» Work to be completed
No pictures, please. Copy exactly the lines from the one with "Given: Click the green highlighted FAQ card" through the final line below.

» Records
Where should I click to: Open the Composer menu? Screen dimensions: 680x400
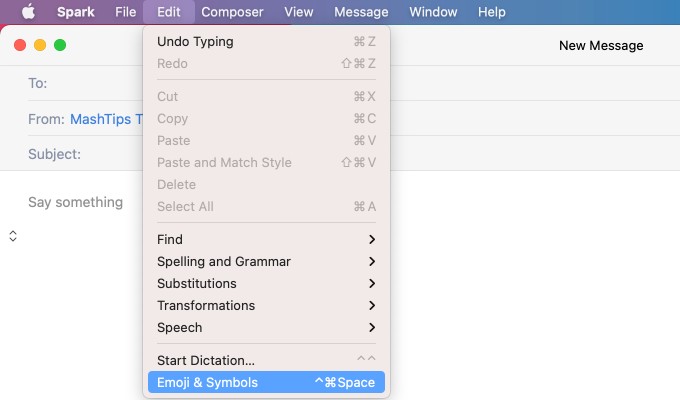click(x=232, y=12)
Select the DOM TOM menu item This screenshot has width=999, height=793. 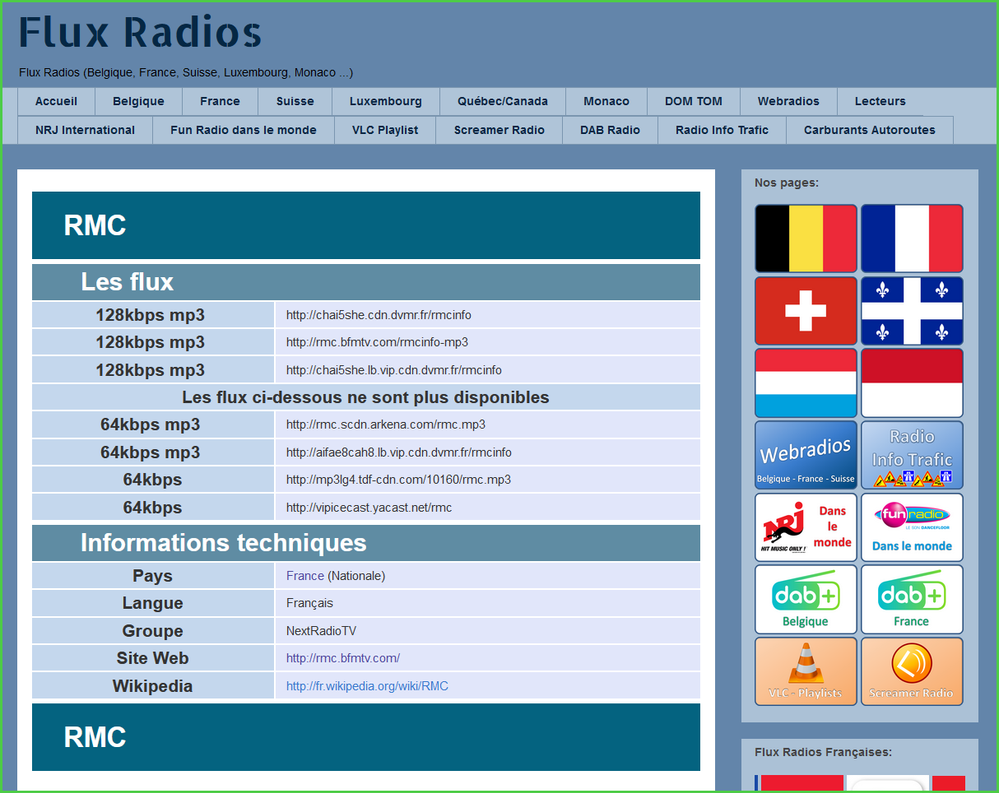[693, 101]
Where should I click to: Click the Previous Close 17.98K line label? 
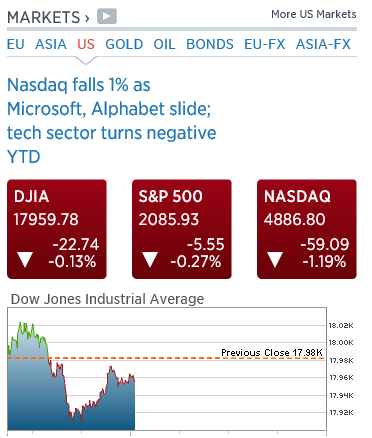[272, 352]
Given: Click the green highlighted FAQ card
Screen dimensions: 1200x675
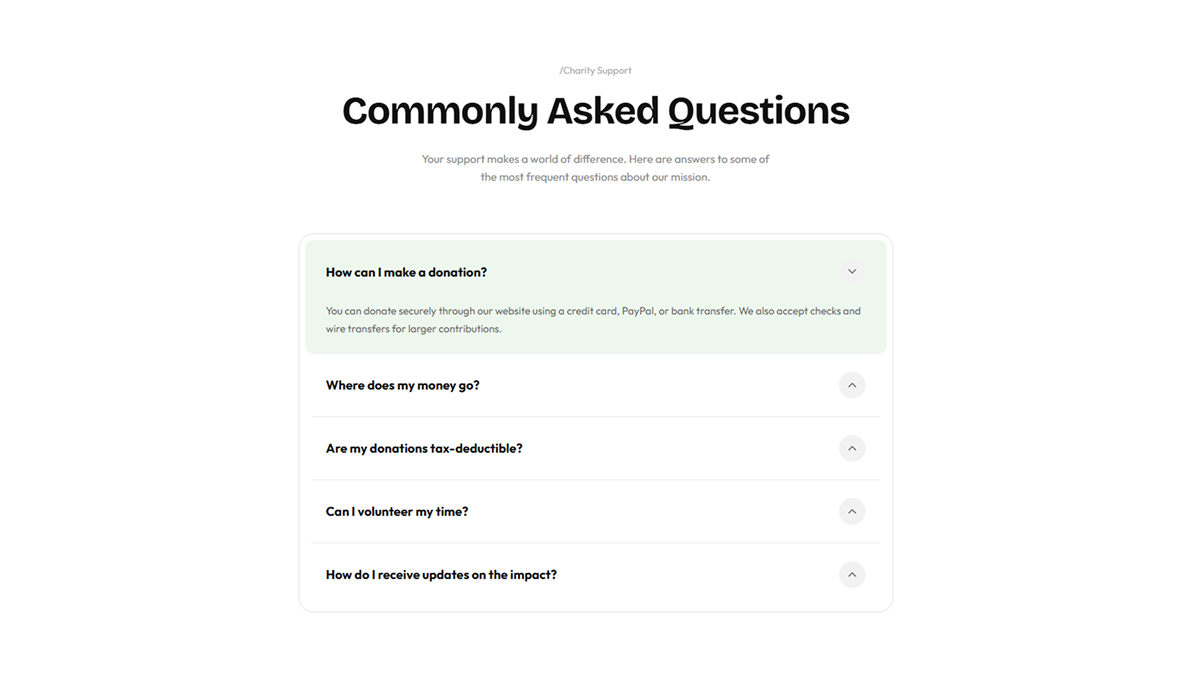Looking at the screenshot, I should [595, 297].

» Written response
Given: Click the green highlighted FAQ card
Screen dimensions: 1200x675
Looking at the screenshot, I should [595, 297].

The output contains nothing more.